Upstairs in her bedroom, Logan read Gabe’s texts another twenty times.

He trusts me! He trusts me to take care of his house, to stay under his roof.

He’s starting to see me as an adult.

A friend.

It wasn’t enough. But it was a start. More than that, it meant she’d be able to sleep in Gabe’s bed, to wash in his shower, to smell the scent of his skin on the sheets. She would open his drawers and read his letters and uncover his secrets.

How on earth was she going to be able to wait another week?





CHAPTER SEVENTEEN

Jason Cranley sat on the therapist’s couch, staring at the botanical prints on the wall. He didn’t want to be here. But he’d promised Tatiana he would go. And the truth was, he had nowhere else to be this afternoon. Or any afternoon, for that matter.

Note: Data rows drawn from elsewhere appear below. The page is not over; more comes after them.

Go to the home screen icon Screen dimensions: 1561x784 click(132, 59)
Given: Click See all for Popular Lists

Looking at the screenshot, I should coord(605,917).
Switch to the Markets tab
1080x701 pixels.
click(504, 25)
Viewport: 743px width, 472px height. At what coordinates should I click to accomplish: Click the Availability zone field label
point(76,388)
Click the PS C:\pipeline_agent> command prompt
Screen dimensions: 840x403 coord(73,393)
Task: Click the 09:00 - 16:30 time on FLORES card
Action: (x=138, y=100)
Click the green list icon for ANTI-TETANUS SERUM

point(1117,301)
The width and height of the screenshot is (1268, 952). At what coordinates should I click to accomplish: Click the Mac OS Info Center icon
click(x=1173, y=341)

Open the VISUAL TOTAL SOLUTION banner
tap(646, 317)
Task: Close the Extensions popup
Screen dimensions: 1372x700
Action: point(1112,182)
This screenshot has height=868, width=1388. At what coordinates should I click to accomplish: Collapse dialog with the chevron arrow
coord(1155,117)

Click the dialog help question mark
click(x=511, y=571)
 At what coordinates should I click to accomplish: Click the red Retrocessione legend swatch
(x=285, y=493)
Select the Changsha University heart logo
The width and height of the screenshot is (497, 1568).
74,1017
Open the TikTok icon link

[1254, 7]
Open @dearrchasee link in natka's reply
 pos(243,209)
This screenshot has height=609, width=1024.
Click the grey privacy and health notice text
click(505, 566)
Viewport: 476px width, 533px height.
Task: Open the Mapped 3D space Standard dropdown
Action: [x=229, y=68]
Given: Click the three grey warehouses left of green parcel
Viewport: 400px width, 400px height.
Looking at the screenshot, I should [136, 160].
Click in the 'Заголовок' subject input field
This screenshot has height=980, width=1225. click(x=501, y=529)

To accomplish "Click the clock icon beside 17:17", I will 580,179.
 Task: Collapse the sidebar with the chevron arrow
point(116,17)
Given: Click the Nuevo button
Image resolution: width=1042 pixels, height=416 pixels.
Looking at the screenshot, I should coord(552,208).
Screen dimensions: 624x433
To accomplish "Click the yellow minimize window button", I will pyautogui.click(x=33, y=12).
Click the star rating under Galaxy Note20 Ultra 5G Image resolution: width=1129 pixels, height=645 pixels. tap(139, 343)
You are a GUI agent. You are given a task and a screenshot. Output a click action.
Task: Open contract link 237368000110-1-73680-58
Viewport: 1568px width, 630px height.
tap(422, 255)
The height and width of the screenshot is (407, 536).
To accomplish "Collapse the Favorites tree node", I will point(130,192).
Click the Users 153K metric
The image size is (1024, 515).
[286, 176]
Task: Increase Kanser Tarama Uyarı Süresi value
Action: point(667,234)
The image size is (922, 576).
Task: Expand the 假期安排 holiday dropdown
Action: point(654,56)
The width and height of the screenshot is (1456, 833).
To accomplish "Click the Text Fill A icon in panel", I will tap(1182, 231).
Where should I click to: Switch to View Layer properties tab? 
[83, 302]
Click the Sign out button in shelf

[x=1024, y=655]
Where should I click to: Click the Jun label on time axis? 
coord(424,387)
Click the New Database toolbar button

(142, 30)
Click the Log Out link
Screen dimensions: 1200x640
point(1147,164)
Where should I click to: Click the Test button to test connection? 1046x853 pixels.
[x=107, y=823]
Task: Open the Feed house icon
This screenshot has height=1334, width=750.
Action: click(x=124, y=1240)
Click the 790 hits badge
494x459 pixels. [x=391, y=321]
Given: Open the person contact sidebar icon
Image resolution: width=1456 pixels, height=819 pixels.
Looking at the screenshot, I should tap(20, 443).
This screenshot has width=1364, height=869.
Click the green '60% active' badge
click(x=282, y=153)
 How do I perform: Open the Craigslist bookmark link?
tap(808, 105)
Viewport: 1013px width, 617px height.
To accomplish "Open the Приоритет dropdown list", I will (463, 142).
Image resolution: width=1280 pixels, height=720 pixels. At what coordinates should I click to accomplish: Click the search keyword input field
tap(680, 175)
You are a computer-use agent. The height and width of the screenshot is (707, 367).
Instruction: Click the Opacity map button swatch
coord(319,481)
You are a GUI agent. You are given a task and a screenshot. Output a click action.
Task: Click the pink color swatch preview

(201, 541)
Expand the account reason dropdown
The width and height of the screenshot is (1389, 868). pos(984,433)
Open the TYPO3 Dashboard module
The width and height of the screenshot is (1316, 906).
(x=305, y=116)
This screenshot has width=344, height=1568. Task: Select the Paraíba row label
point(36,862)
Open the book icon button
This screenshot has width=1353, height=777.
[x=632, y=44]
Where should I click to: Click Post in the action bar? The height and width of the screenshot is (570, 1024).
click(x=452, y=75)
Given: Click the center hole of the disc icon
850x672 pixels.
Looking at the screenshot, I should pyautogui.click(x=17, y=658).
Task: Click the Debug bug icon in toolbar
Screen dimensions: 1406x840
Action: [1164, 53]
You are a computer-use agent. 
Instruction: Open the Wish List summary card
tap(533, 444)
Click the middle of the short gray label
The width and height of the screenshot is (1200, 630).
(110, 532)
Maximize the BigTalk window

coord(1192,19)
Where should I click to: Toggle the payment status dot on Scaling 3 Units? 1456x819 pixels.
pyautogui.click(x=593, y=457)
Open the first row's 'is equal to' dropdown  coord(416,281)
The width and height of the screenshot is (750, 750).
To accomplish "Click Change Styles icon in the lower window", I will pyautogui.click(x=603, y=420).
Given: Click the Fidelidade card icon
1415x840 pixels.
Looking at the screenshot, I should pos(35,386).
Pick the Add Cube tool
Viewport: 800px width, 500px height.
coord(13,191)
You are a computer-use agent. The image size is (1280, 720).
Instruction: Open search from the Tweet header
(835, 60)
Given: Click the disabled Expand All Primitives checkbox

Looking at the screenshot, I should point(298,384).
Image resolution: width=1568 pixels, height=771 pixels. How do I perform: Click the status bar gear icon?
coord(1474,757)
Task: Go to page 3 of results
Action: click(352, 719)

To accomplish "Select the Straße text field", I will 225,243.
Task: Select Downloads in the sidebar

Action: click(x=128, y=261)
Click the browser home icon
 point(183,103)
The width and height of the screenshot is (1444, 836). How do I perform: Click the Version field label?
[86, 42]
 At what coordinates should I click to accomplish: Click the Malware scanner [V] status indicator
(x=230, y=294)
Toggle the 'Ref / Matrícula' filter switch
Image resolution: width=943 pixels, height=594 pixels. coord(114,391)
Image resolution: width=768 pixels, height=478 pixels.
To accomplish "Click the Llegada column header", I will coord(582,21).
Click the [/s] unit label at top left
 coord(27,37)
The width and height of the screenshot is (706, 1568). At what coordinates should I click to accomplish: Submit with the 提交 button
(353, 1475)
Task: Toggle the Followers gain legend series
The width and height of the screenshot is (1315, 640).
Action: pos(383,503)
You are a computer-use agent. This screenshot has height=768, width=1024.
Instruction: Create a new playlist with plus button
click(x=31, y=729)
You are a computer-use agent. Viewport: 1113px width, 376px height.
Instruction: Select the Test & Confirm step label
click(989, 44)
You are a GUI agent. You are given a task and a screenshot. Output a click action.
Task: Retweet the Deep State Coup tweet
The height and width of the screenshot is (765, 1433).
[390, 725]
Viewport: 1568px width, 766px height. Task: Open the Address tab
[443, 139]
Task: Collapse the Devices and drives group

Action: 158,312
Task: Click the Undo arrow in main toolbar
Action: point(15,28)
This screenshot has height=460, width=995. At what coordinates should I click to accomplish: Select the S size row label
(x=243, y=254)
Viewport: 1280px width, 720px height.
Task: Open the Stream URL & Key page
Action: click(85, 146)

‘What have you got to lose, darling?’ Tati had asked, in her usual confident, breezy, can-do voice as she rushed out of the door to work. It was the voice of someone who’d never been depressed, who’d never faced a challenge that she couldn’t overcome. ‘I mean, you’re not happy. Are you?’

‘No,’ Jason agreed.

He wasn’t happy.

‘And the pills alone aren’t working?’

‘No.’

‘So why not try something else?’

Because it won’t work. Because I’m tired. Because I can’t explain to a stranger how I feel when I don’t know myself.

‘I guess.’

‘Give it a whirl.’ The forced cheerfulness in Tati’s voice was the aural equivalent of having blinding light shone directly in your eyes. Jason winced.

‘You have to take responsibility for your own life you know, darling. Let me know how it goes.’ And with a slam of the door, she was gone.

So now Jason was here, on a stranger’s couch.

The therapist looked at him kindly. ‘Where would you like to start?’

She was in her fifties, slim and blonde and attractive, with an open, compassionate face that reminded him of his mother. Instantly, embarrassingly, Jason felt his eyes welling up with tears. He pressed his fingers against his eyelids to stop them from flowing.

‘I don’t know.’

‘Well,’ she said, confidently but with none of Tatiana’s briskness. ‘Perhaps we should start with your childhood? Family history, that sort of thing. Where did you grow up?’

‘Australia,’ said Jason. About as far away from here as it’s possible to be. Sometimes he wished he could blame his current malaise on homesickness. He did feel it sometimes, that primal longing for sunshine and blue skies and the open, outdoorsy life he remembered from his childhood in Sydney. London could be so relentlessly rainy and grey. But then he reminded himself that he’d brought his sadness with him when his family relocated to England. Whatever was wrong with him had been wrong with him for a long, long time.

The truth was – and this was one of the hardest parts to understand – that his life now, with Tatiana, was everything he’d always wanted. At least on paper. Jason and Tati lived in a beautiful townhouse just off Eaton Gate, which Jason had renovated and decorated exactly as he pleased, with no arguments from his wife. Tatiana was too busy building up her business: a prep school called Hamilton Hall that had become an overnight success, both academically and as a money-making machine.